Consigne » Restituez mot pour mot le passage du texte ci-dessous sur les écrivains turcs incarcérés, depuis « Dans sa jeunesse, Murat » jusqu'à « à l’appareil judiciaire. » inclus.

Document »
Dans sa jeunesse, Murat Özyasar n’a fait que quelques jours de garde à vue et a échappé de peu à une peine de douze ans d’emprisonnement. Tous n’ont pas eu cette chance. Il suffit de jeter un œil aux biographies des auteurs turcs les plus lus de l’histoire de la république pour prendre la mesure du phénomène. Au vu de sa banalité, l’incarcération apparaîtrait presque comme le gage d’un certain degré de subversion, venant valider l’engagement politique. De Sabahattin Ali (1907-1948) à Ahmet Altan, en passant par Kemal Tahir (1910-1973)… tous ont eu affaire à l’appareil judiciaire.
Si les hommes constituent la majorité du contingent, les juges n’en ont pas pour autant épargné les femmes. Autrice classique de la seconde moitié du XXe siècle, Sevgi Soysal (1936-1973) fait partie de ces plumes que l’expérience de l’enfermement n’a pas dissuadées d’écrire. Elle a continué de produire sous les verrous, avec Yenisehir’de Bir Ogle Vakti (« Yenisehir à la mi-journée », 1973, non traduit), et a également fait de la cellule l’unité de lieu d’un de ses récits. Dans Baris adli çocuk (« Un enfant nommé Paix », 1976, non traduit), elle met en scène, avec ironie et tendresse, l’extrême discipline des organisations politiques révolutionnaires de son époque. « On s’occupe pas d’un enfant de flic ! », lance le personnage de Demet, furieuse, à ses codétenues qui câlinent le fils d’une gardienne.

Données fournies »
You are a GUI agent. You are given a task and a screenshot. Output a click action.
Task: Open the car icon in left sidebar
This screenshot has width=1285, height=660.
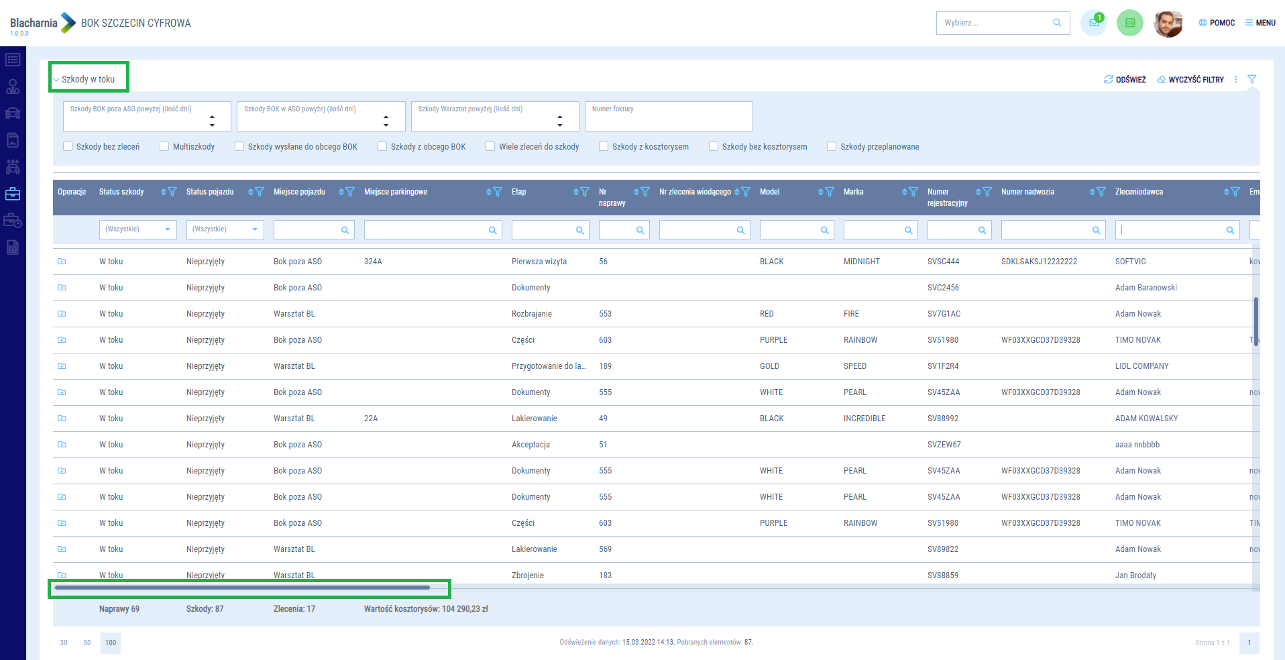(13, 113)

Réponse »
Dans sa jeunesse, Murat Özyasar n’a fait que quelques jours de garde à vue et a échappé de peu à une peine de douze ans d’emprisonnement. Tous n’ont pas eu cette chance. Il suffit de jeter un œil aux biographies des auteurs turcs les plus lus de l’histoire de la république pour prendre la mesure du phénomène. Au vu de sa banalité, l’incarcération apparaîtrait presque comme le gage d’un certain degré de subversion, venant valider l’engagement politique. De Sabahattin Ali (1907-1948) à Ahmet Altan, en passant par Kemal Tahir (1910-1973)… tous ont eu affaire à l’appareil judiciaire.